Un autre groupe pharmaceutique américain, Eli Lilly, développe un traitement similaire. Mardi, il a annoncé la suspension de l’essai, pour des raisons de sécurité non détaillées. Ces nouveaux traitements « sont prometteurs (…) mais dans l’ensemble, leur efficacité ou leur sûreté n’ont pas encore été prouvées », a récemment souligné Anthony Fauci, l’un des principaux experts du gouvernement américain.
– Plasma : Il s’agit de transfuser à des malades du plasma (la partie liquide du sang) prélevé sur des personnes auparavant contaminées mais désormais rétablies, afin qu’ils bénéficient de leurs anticorps. Selon certaines études, ce traitement s’est révélé efficace pour traiter le virus Ebola ou le SRAS, qui est de la même famille que le nouveau coronavirus. Mais tous les experts s’accordent à dire qu’il faudrait davantage d’essais cliniques pour comparer le plasma aux soins standard. Cette comparaison est en cours dans le cadre de l’essai Recovery.

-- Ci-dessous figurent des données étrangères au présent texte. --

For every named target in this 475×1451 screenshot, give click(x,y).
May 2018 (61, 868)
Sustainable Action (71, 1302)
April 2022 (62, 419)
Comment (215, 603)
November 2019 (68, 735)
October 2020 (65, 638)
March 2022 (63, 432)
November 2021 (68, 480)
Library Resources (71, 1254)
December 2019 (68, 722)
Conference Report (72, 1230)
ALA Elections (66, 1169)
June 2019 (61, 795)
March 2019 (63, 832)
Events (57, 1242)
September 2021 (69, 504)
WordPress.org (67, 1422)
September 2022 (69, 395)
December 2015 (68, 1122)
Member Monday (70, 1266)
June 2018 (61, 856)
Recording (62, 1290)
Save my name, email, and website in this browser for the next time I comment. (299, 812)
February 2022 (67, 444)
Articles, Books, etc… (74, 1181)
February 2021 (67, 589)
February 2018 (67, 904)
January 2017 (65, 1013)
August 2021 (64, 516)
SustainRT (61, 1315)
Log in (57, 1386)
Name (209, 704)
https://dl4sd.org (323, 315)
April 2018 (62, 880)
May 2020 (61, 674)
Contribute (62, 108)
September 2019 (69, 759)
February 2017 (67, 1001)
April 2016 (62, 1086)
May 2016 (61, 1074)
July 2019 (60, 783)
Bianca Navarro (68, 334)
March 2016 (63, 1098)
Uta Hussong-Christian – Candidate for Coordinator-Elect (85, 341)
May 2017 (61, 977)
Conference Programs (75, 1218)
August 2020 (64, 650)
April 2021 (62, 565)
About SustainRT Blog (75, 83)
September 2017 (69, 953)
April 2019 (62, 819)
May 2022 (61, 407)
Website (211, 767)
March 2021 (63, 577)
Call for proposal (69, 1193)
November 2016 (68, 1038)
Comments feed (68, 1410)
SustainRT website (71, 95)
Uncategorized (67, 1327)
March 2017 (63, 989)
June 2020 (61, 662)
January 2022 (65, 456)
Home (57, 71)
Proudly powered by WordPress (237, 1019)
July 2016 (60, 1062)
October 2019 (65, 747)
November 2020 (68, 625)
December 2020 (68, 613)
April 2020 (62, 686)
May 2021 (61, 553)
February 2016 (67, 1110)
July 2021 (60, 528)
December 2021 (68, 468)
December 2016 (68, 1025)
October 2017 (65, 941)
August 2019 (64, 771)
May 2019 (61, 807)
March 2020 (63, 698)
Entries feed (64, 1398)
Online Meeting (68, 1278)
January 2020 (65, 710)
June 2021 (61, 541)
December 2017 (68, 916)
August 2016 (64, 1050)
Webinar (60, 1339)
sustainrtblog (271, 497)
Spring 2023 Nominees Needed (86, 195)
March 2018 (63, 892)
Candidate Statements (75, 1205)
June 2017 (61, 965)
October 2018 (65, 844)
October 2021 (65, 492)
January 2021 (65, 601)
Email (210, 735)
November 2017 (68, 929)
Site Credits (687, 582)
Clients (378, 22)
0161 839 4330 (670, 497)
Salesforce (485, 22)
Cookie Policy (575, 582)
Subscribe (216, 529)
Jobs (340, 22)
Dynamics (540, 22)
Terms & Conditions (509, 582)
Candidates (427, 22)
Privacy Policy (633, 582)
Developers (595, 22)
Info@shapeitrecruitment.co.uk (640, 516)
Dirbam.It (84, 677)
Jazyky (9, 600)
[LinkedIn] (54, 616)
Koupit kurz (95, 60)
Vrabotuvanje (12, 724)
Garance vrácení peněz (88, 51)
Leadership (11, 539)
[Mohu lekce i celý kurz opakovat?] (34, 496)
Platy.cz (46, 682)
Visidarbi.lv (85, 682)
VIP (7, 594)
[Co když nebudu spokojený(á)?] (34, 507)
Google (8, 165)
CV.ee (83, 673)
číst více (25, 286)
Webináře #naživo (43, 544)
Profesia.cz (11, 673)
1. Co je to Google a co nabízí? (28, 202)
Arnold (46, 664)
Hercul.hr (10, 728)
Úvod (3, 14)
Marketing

– D’autres pistes : Parmi les autres traitements testés, Recovery est en train d’évaluer l’efficacité du tocilizumab, dont on espère qu’il pourrait lutter contre le phénomène inflammatoire responsable des cas les plus graves. Enfin, d’autres pistes sont explorées via des programmes de « repositionnement »: il s’agit de passer en revue des molécules déjà existantes pour voir si elles pourraient être efficaces contre le Covid-19.
En France, l’Institut Pasteur de Lille a reçu un don de cinq millions d’euros du géant du luxe LVMH pour tester une molécule dont il n’a pas dévoilé le nom. Elle a été repérée dans le cadre d’un programme de repositionnement.